2 = evidence from problem sheets that data moved from another
location, but no evidence that value was altered,
or data moved.
3 = evidence from problem sheets that data moved from another
location, and evidence that value was somehow altered based on
margin notes or other information.
4 = evidence that data imputed from marginal notes.
5 = 83/86 value brought forward.
8 = recode of survey variables, no missing values in antecedents.
9 = recode of survey variables, insufficient data collected to
compute value, but not imputed.
12 = in case of regular installment loans where term is DK, non-missing
typical payment moved to monthly payment section.
13 = coded value overridden after editing completed.
14 = inapplicable given hard-code decision (15).
15 = hard-coded imputation determined during cleaning.
16 = override of reported 89 data with 86 data.
17 = override of reported 89 data with 83 data.
18 = other panel override of reported data (combination of 16 & 17, logical
consistency, misc. intuition).
19 = imputation of missing 89 data using 86 data.
20 = imputation of missing 89 data using 83 data.
24 = range card response A: $1 to $500.
25 = range card response B: $501 to $1,000.
26 = range card response C: $1,001 to $2,500.
27 = range card response D: $2,501 to $10,000.
28 = range card response E: $10,001 to $50,000.
29 = range card response F: $50,001 to $250,000.
30 = range card response G: $250,001 to $1,000,000.
31 = range card response H: $1,000,001 to $10,000,000.
32 = range card response I: $10,000,001 to $100,000,000.
33 = range card response J: more than $100,000,000.
34 = range card response < 0 A: -$1 to -$500.
35 = range card response < 0 B: -$501 to -$1,000.
36 = range card response < 0 C: -$10,01 to -$2,500.
37 = range card response < 0 D: -$2,500 to -$10,000.
38 = range card response < 0 E: -$10,001 to -$50,000.
39 = range card response < 0 F: -$50,001 to -$250,000.
40 = range card response < 0 G: -$250,001 to -$1,000,000.
41 = range card response < 0 H: -$1,000,001 to -$10,000,000.
42 = range card response < 0 I: -$10,000,001 to -$100,000,000.
43 = range card response < 0 J: less than -$100,000,000.
44 = value < 0, amount DK
45 = value < 0, amount NA
49 = variable imputed during editing from margin notes, reimputed.
50 = original response was DK.
51 = original response was NA (includes refusals, interviewer errors,
and missing data resulting from editing decisions). Does not
include data missing as a result of missing higer-order questions.
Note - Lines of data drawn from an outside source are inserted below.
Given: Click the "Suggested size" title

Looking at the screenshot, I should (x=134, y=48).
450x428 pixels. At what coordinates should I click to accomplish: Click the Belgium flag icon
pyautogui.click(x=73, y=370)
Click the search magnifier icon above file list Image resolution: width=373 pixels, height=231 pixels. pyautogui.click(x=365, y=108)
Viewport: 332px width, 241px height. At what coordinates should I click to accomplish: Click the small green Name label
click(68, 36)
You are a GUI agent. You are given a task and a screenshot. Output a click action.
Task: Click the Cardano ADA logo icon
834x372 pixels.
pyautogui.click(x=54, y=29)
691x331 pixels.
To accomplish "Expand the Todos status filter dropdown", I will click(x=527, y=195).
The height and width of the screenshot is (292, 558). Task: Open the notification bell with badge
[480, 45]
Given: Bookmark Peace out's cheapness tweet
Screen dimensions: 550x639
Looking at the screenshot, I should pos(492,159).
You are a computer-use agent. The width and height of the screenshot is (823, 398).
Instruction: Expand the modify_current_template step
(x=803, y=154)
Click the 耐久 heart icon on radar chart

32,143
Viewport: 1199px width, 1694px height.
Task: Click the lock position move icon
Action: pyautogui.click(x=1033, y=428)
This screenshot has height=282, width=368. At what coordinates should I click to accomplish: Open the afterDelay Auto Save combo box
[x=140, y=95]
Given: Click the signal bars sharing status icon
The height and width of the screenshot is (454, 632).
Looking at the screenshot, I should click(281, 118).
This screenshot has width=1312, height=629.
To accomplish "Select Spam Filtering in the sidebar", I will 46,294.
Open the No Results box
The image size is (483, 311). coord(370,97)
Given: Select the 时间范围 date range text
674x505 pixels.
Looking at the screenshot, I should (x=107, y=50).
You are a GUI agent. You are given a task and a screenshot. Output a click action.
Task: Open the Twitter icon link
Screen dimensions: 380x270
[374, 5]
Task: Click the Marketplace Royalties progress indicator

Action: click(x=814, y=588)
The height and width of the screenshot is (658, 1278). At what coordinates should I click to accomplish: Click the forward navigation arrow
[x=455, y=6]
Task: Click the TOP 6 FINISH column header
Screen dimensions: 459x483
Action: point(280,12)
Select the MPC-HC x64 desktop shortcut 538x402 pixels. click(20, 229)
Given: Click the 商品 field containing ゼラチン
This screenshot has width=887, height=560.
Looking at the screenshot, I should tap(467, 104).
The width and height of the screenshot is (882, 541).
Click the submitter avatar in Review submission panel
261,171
52 = original response missing as a result of missing information for
a higher-order question (typically a YES/NO cut question). In
this case, the higher-order question has been imputed in such
a way as to render response appropriate.
53 = refused (available only for aggregate income, income range
questions, whether filed tax return, and AGI: T3/4/7b/7d).
54 = some, DK how many (see B6).
79 = data missing becaue of questionnaire error, or data not collected
80 = recode variable, missing because data not collected for a
sub-group, data to be imputed.
81 = recode variable, some, but not all components originally missing.
82 = recode variable, all components originally missing.
88 = for property value, only assessed value given.
98 = override of reported information (e.g., R says has 1 IRA, but
2 institution types reported) -- value set to missing.
99 = used for absent spouse for J104 or J105 when X104 OR X105 < 0.
100 = Value set to missing while problem with case is being resolved
(temporary code).
183 = demographic and employment recodes for panel and panel/cross-section
cases: only 83 data missing.
184 = employment recodes for panel and panel/cross-section cases: 83
and 86 data missing.
185 = demographic and employment recodes for panel and panel/cross-section
cases: 83 and 89 data missing.
186 = demographic, marital history, and employment recodes for panel
and panel/cross-section cases: only 86 data missing.
187 = demographic, marital history, and employment recodes for panel
and panel/cross-section cases: 86 and 89 data missing.
188 = marital history and employment recodes for panel
and panel/cross-section cases: 83,86 and 89 data missing.
189 = demographic, marital history, and employment recodes for panel
and panel/cross-section cases: only 89 data missing.
200 = marital history variable set to missing due to irreconcilable
inconsistencies between 1986 and 1989 data.